Aid Camps International - Malawi


Advertisement
Malawi's flag
Africa » Malawi » Central » Lilongwe
October 1st 2012
Published: October 1st 2012
Edit Blog Post

8th September to 29th September

It is my first Aid Camp International trip, and it won't be my last. This is Aid Camp's first time in Malawi too, and they are working with the Landirani Trust (a local Non Governmental Organisation supporting orphans) to build a Community Building Chidren's Centre (CBCC) about 30 km from Lilongwe.

The Centre has been built using a newly recognised method of construction, 'rammed earth' which is actually a traditional method. Brick-made buildings have been used for a while, but brickmaking uses a lot of wood for firing the bricks and deforestation is becoming a problem. Brick-built houses use only one thickness of brick, which is not very stable, and does not keep out the cold or the heat.

'Rammed earth' is done by ramming earth of a certain damp consistency onto a foundation of local stone. The eath is rammed into wooden templates, or 'forms', bolted together, and left to dry before the next layer is built on top. Lanirani have trained ten local builders in this method, who have built the Centre, and eight Aid Campers have come out to help them complete and decorate it.

Wed 12th Sept

It's 5.30 in the morning and I'm awake in the thatched A-frame wooden chalet, listening to the dawn chorus in a hostel in Lilongwe, Malawi. It's not much of a chorus, more one bird in a nearby tree singing his rhythmic news and waiting for a distant answer. By 6 am he moves to another tree and i can no longer hear him. It's light and beginning to develop the red light that gives a glow to the already red soil. There are a few drops of rain, early as the rainy season doesn't start for at least another month. Soon the alarm will go off and we'll be up to leave at 8 for the hour-long journey past the airport, and along the dirt track road to M'teza where we're finishing building the CBCC.
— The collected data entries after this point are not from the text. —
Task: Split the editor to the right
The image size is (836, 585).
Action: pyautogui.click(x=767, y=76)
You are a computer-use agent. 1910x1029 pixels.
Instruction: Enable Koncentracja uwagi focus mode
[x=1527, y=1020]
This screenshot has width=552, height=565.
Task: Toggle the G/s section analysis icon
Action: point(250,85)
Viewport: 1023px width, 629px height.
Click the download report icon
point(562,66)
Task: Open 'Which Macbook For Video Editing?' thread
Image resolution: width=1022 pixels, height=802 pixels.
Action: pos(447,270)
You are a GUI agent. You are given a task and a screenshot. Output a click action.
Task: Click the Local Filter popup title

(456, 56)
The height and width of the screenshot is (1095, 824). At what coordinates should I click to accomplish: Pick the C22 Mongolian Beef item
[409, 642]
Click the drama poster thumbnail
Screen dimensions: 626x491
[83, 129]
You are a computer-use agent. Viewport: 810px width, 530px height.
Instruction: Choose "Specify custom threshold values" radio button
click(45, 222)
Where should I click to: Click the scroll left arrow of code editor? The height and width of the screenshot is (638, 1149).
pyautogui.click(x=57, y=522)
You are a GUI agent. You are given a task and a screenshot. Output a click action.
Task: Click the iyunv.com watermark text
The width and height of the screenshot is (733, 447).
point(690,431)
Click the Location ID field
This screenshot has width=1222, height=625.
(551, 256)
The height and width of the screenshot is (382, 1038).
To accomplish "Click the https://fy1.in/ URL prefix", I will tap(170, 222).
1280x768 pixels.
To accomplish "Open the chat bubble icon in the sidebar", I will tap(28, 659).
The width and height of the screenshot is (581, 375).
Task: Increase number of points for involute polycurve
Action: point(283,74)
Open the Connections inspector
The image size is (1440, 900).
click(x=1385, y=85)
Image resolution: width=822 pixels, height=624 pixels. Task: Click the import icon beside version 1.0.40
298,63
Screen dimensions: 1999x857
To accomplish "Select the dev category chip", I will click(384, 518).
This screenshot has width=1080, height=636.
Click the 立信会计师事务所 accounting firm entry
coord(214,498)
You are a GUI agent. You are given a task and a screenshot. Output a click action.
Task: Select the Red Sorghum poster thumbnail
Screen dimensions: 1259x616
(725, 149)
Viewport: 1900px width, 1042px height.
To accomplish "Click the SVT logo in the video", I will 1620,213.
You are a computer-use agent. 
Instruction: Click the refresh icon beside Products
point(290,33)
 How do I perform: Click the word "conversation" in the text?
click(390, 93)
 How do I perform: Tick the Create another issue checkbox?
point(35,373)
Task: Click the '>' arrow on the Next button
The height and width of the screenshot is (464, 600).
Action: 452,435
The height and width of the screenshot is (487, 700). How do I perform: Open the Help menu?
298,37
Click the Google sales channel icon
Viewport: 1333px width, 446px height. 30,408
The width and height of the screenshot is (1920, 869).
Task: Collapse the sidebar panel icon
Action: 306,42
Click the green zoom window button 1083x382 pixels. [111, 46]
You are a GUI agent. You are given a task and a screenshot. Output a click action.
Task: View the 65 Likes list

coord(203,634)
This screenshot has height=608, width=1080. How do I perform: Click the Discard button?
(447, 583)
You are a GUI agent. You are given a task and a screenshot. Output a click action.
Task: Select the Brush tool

Yesterday we dug a latrine and started the foundation of the verandah which will go all round the building, under the thatched roof. We women, six of us, work under the shade of the overhanging thatch, while the two men dug the latrines in the sun. George, the supervisor,, was impressed with the way we worked, digging a metre-wide trench along the front, and packing it with rock that the local villagers had brought in, carried in buckets and baskets on their heads. The local chief of the three villages that the CBCC will serve, headed the procession, then sat on a tree stump holding a meeting with the villagers. They are interested in us westerners but are shyer than the children who come to watch when they come out of school. We're a bit shy too, we've practised out Milawi greeting, a lengthy ritual of handshakes and phrases, on the builders, but don't feel fluent enough to try it on newcomers. The builders are local too, trained up in the 'rammed earth' method of building that is being used in this project.

Aid Camps International, (a charity working with Non-Governmental Organisations (NGO) focuses on projects for needy children and provides volunteers who raise the money, then build or complete the project), is working for the first time in Malawi, and has linked up with the Landirani Trust, who is building a whole ytraining village to promote sustainable living in subsistence farming, skilled communities and healthy children.

'Rammed earth' is part of the sutainablity and is a traditional method of building to replace the use of bricks, as brick-making uses wood to fire the bricks and causes deforestation.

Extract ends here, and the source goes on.